Supervisor Ferris M. Belman Sr., an independent known for speaking his mind and holding his ground, has taken a political right turn and joined the Republican Party.

"I have to say the Republican Party philosophy is much like what I believe in," Belman said, explaining his surprising decision. Belman has been an independent for more than 30 years.

Although decrying it, Belman pointed to the trend toward partisan politics in local government as the major reason he joined forces with the Republicans. "It's gotten to be a big thing for local politics," Belman said, adding that such formerly nonpartisan issues as roads and schools are now being decided along party lines. "It seems right now that's the way to go."

Furthermore, Belman, who shows up regularly at local GOP meetings, said that he was tired of Democrats constantly challenging him for his at-large seat on the Stafford County Board of Supervisors and that he needed the support of the Republicans to combat their efforts. Belman is up for reelection in 2001.

Despite his new allegiance, Belman said he will be the same outspoken supervisor and will not buckle to party pressures. He cited the recent budget battle, during which he supported a 3 percent tax increase as an example:

"I think most Republicans will tell you they don't want a tax raise," he said. "But my responsibility is to see the county in a good fiscal position. I'm going to do what is right for the county as a whole."

It is unlikely that Belman's party alliance will have any major effect on local politics. Almost all elected officials in Stafford are Republicans, including every board member except David Beiler (I-Falmouth). Belman's action, therefore, doesn't represent any shift in power.

GOP officials said they are quite pleased to have Belman on board. "We've been trying to recruit him for a number of years," said John Van Hoy, chairman of the Stafford Republican Party. "He's always voted with us and attended our meetings. But heretofore, he couldn't be put on our ticket. It solves a recognition problem for us in our constituency."

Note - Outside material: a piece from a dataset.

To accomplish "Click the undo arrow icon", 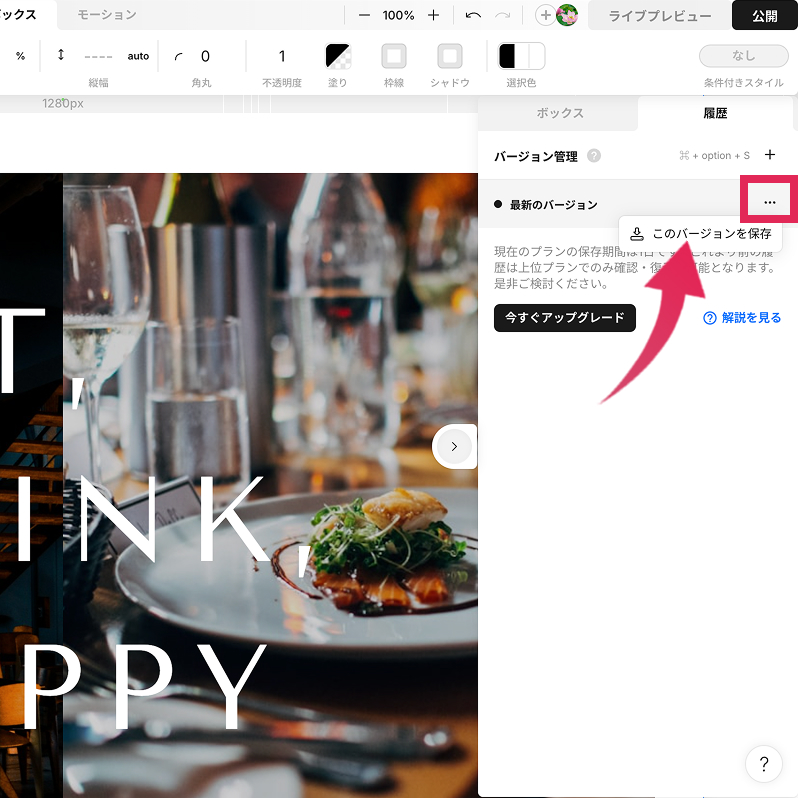I will (x=473, y=16).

The unexpected move completes a lifelong political metamorphosis for the 72-year-old legislator. As a young man, Belman was a Democrat -- albeit of the conservative Byrd vein -- but when the party's ideology started changing about 1968, Belman left the party and declared his own political independence.

Belman was an independent on the Fredericksburg City Council and Stafford Board of Supervisors for dozens of years, and making the formal move to the Republican Party was not an easy decision.

"I gave it some very serious thought," Belman said. "It was a tough thing to do because I have so many friends in the Democratic Party. There are still a lot of good Democrats, good Democrats, in Stafford County and across the state. But I don't believe that those who have supported me will see a change in my voting record or my positions."